> [Requirement 1]:
Using the passage about priests and civil power in D&D worlds, say whether each statement agrees with it. Answer yes or no and quote the exact words that decide it: (a) The offices were fused in ancient Judea. (b) The writer knows the history of the Islamic world well. (c) D&D worlds are polytheistic.

─── Reading passage ───

Can you give me an example? In ancient Judea, the offices were fused, of course. In polytheistic systems, there simply is not enough power concentrated in a single cult to pull this off. In Orthodox Christianity, there were rare episodes that usually abruptly ended with a smackdown of the Patriarch (e.g. Photius, Nikon). In the Islamic world, this was not really the way the Sultan-Caliph balance worked either, though I am decidedly less familiar with this history and am happy to be corrected.

Ultimately, though, D&D worlds are polytheistic and that's what we're talking about. In such a model, I cannot imagine how one cult could simultaneously grab all that civil authority while simultaneously gaining dominance over all others.
So, in that example, the high priest would be the one with the highest Profession: King skill.

─── Records to use ───

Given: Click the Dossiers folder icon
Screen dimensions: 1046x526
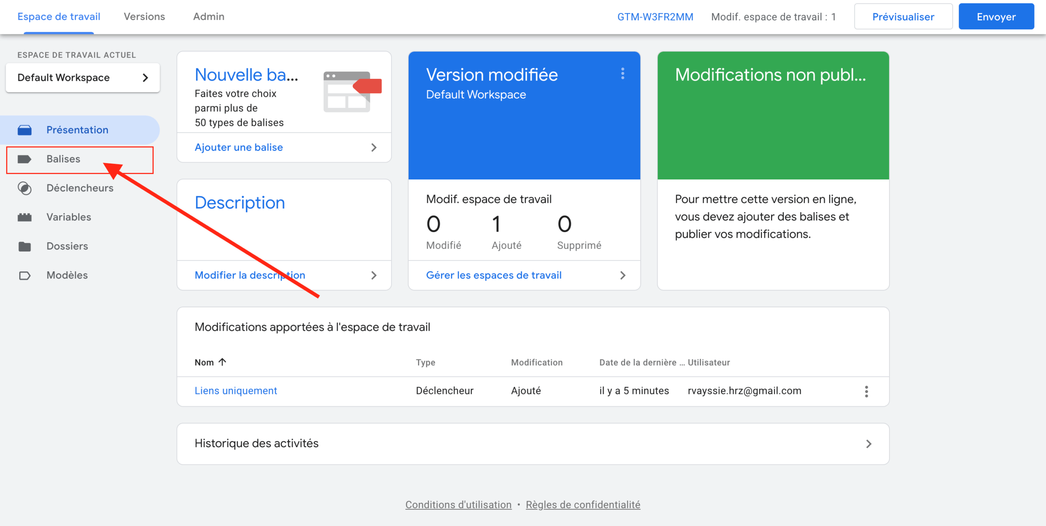Looking at the screenshot, I should click(25, 246).
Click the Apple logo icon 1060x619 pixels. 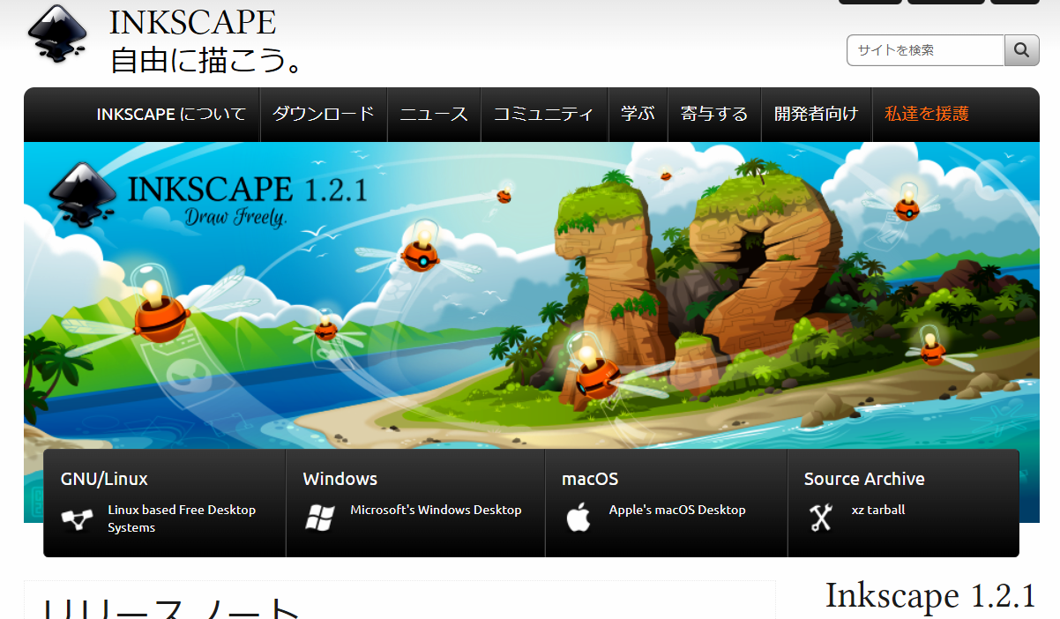tap(578, 518)
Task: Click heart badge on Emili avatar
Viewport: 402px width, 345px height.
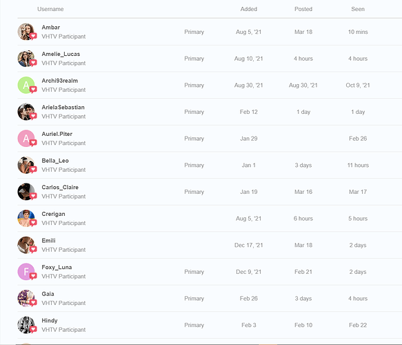Action: 33,249
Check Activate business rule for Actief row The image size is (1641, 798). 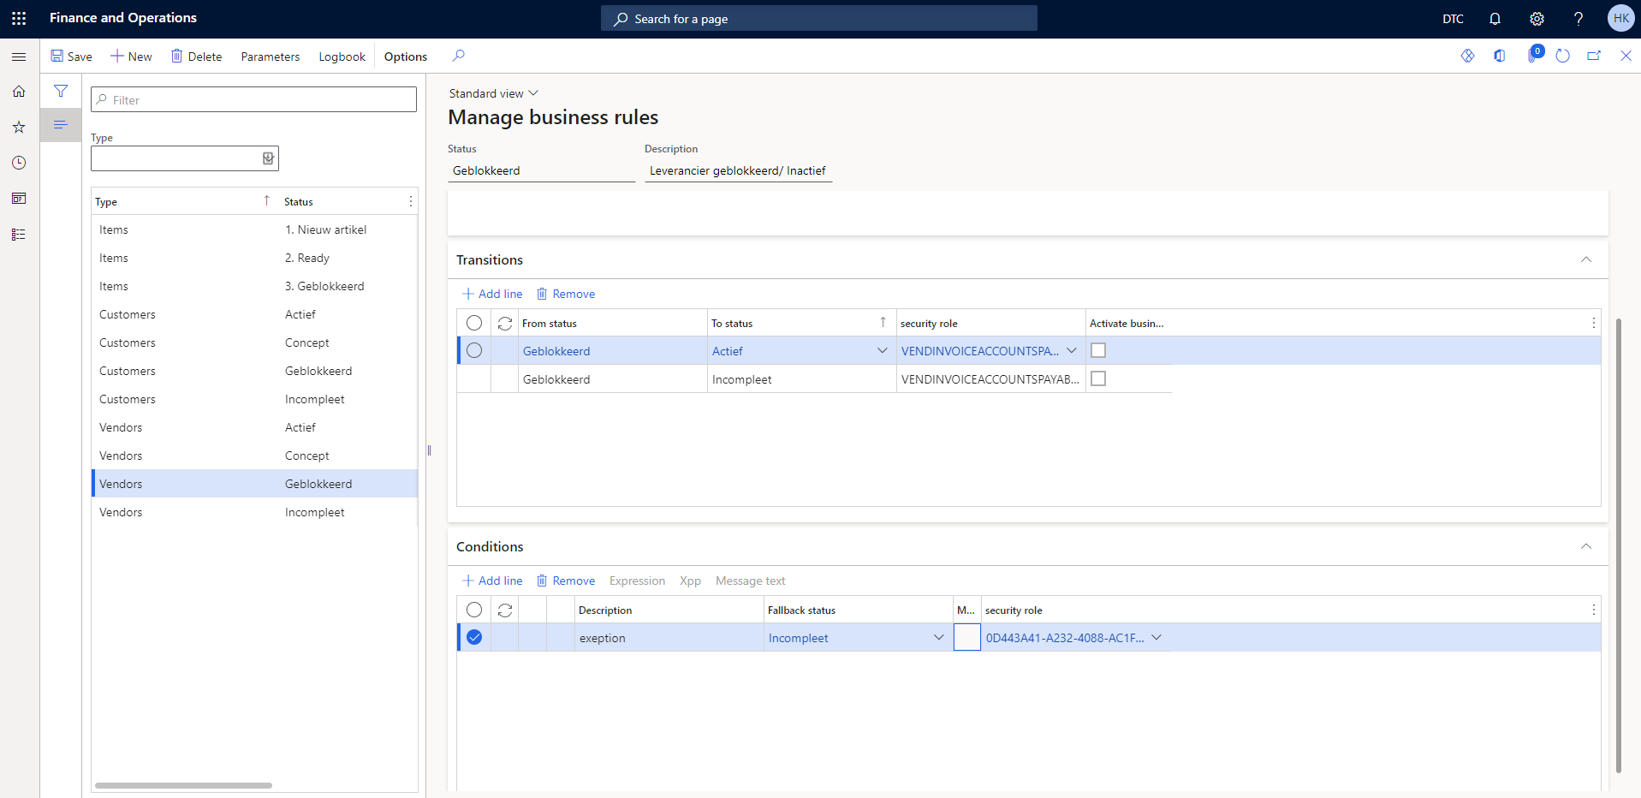click(1098, 350)
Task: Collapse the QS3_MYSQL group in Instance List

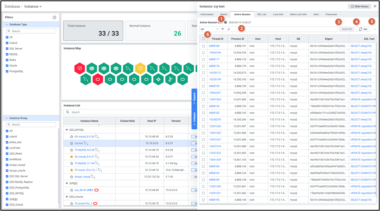Action: click(x=67, y=130)
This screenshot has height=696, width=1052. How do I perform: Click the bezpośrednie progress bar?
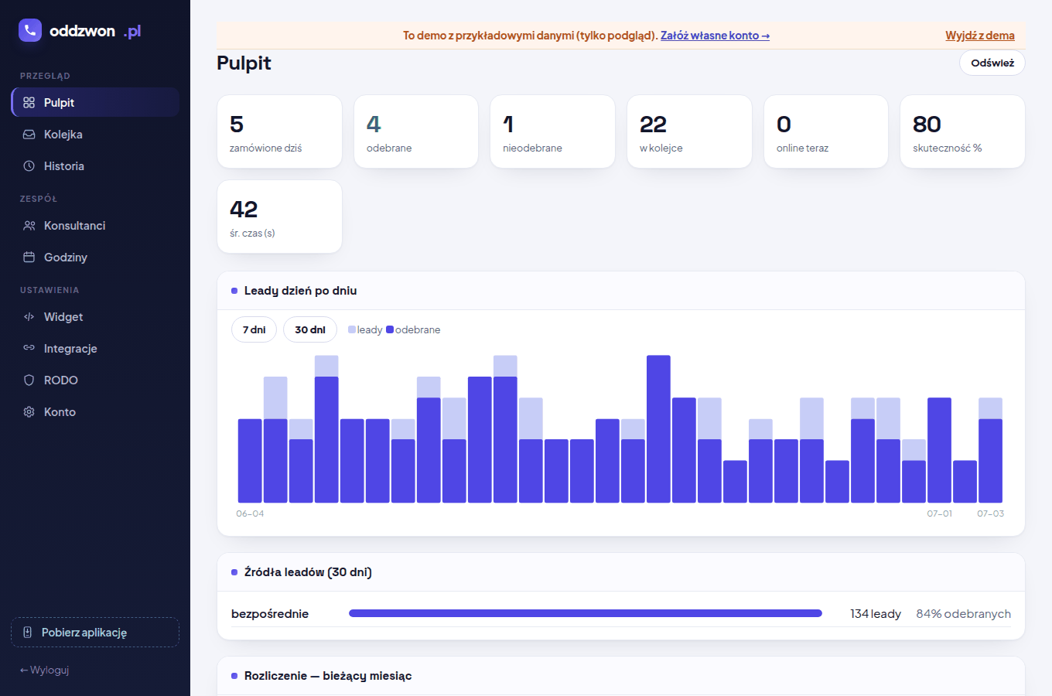pos(586,613)
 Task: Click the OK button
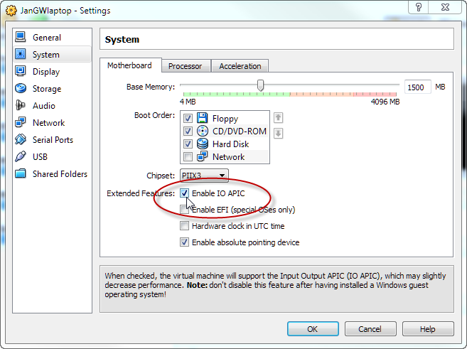[313, 329]
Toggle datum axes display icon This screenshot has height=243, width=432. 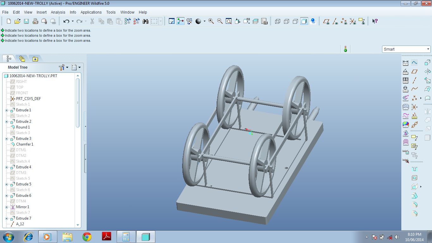click(x=335, y=21)
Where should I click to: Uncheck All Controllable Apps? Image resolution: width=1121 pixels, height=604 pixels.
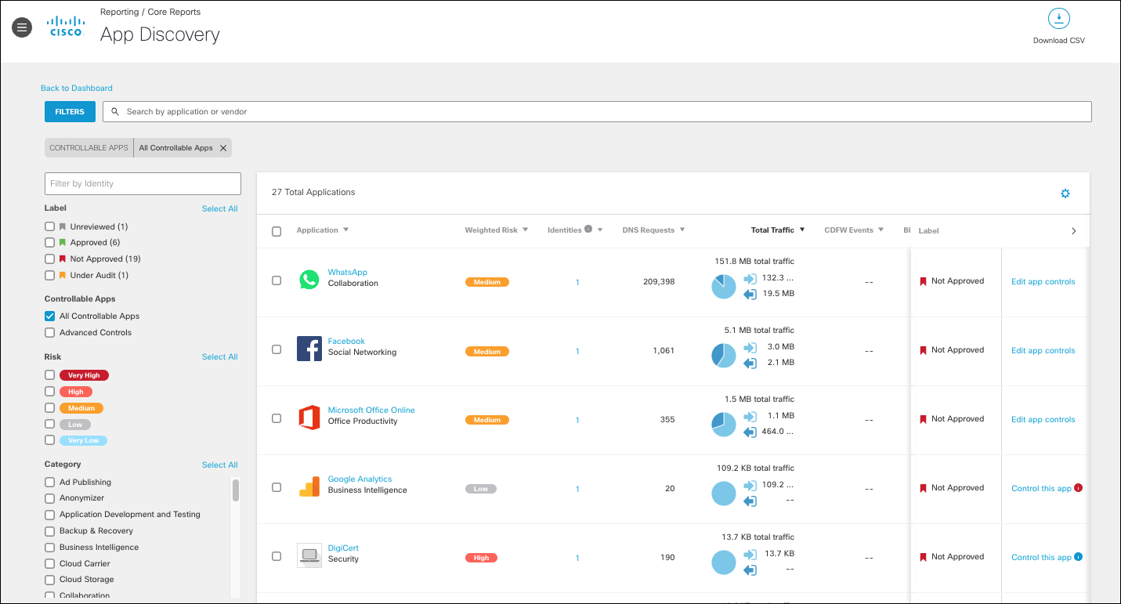click(x=49, y=316)
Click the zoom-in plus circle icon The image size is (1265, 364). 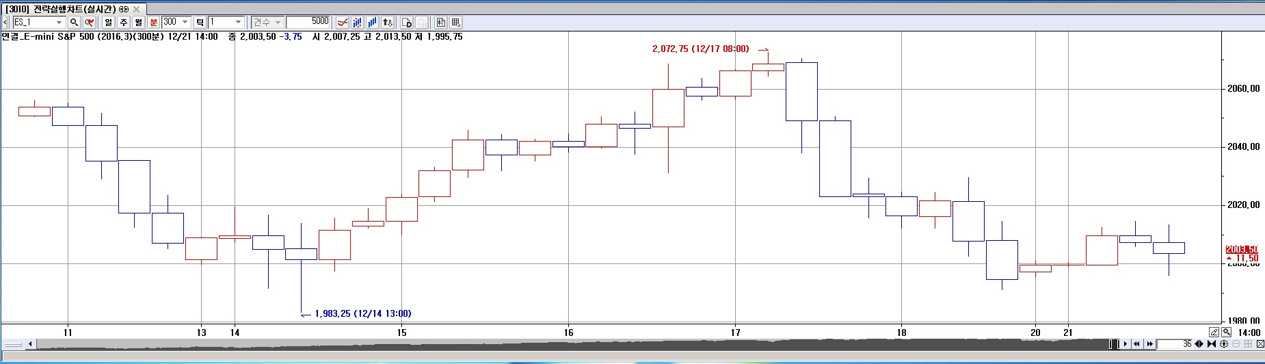click(1224, 343)
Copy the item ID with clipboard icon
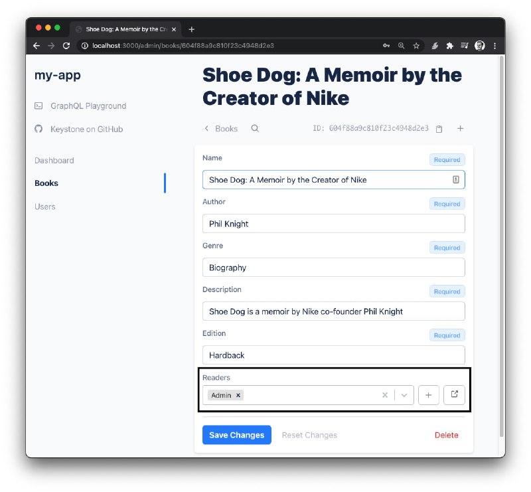The image size is (531, 492). (439, 129)

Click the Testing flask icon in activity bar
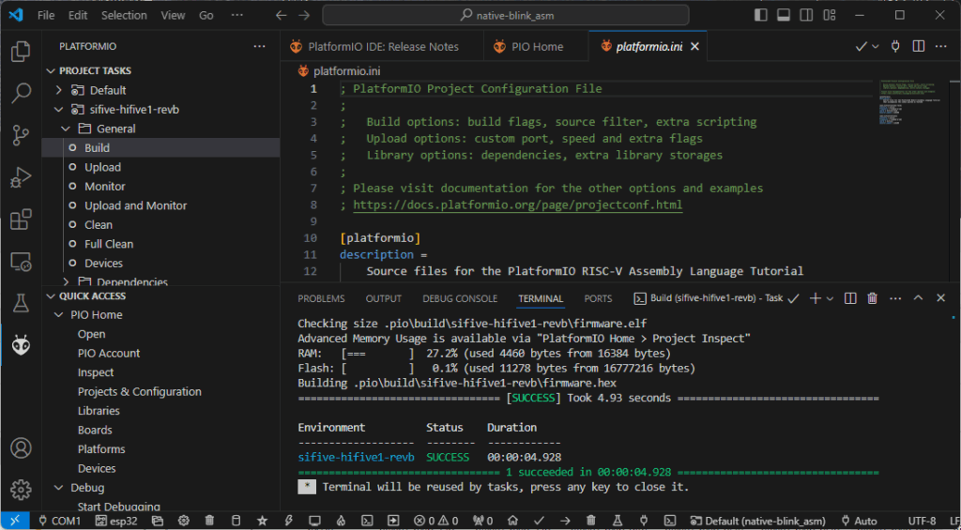tap(21, 303)
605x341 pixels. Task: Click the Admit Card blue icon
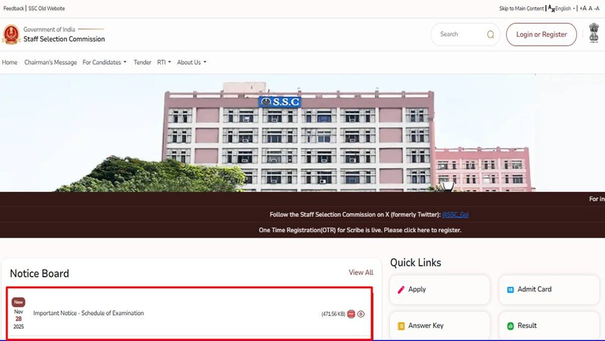tap(510, 290)
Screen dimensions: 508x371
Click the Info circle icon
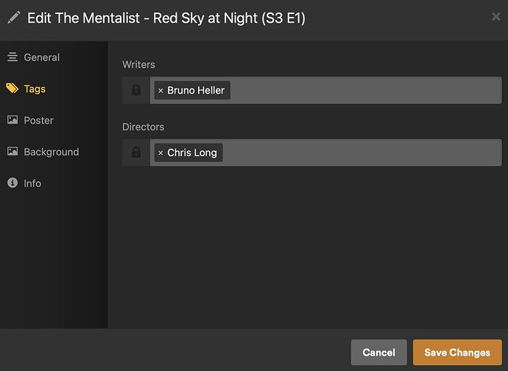[13, 183]
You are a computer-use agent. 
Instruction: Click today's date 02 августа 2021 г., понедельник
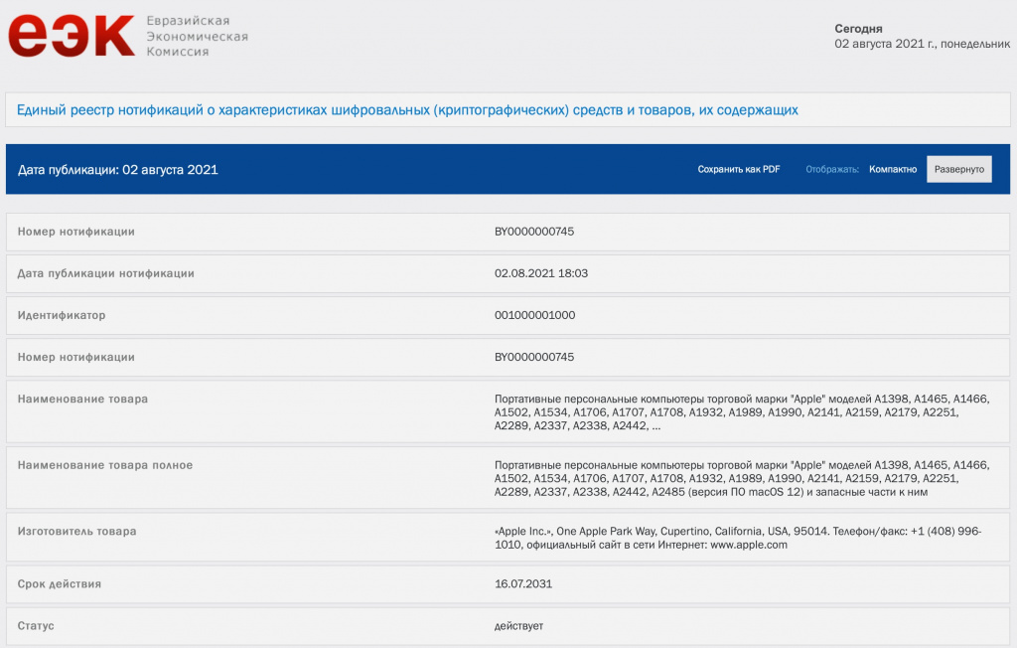920,45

───

> [Requirement 2]:
In the rows, change "icon" to "symbol", starting at the line that has "Copy the item ID with clipboard icon" and ending after the line that has "tap(510, 290)". Write out only those lines with that swap and nothing else altered, and leave the pictures out.

> [Full solution 1]:
(a) Yes: "In ancient Judea, the offices were fused, of course."
(b) No: "though I am decidedly less familiar with this history and am happy to be corrected."
(c) Yes: "Ultimately, though, D&D worlds are polytheistic"

> [Full solution 2]:
Copy the item ID with clipboard symbol
The image size is (531, 492). (439, 129)

Click the Testing flask symbol in activity bar
tap(21, 303)
605x341 pixels. Task: Click the Admit Card blue symbol
tap(510, 290)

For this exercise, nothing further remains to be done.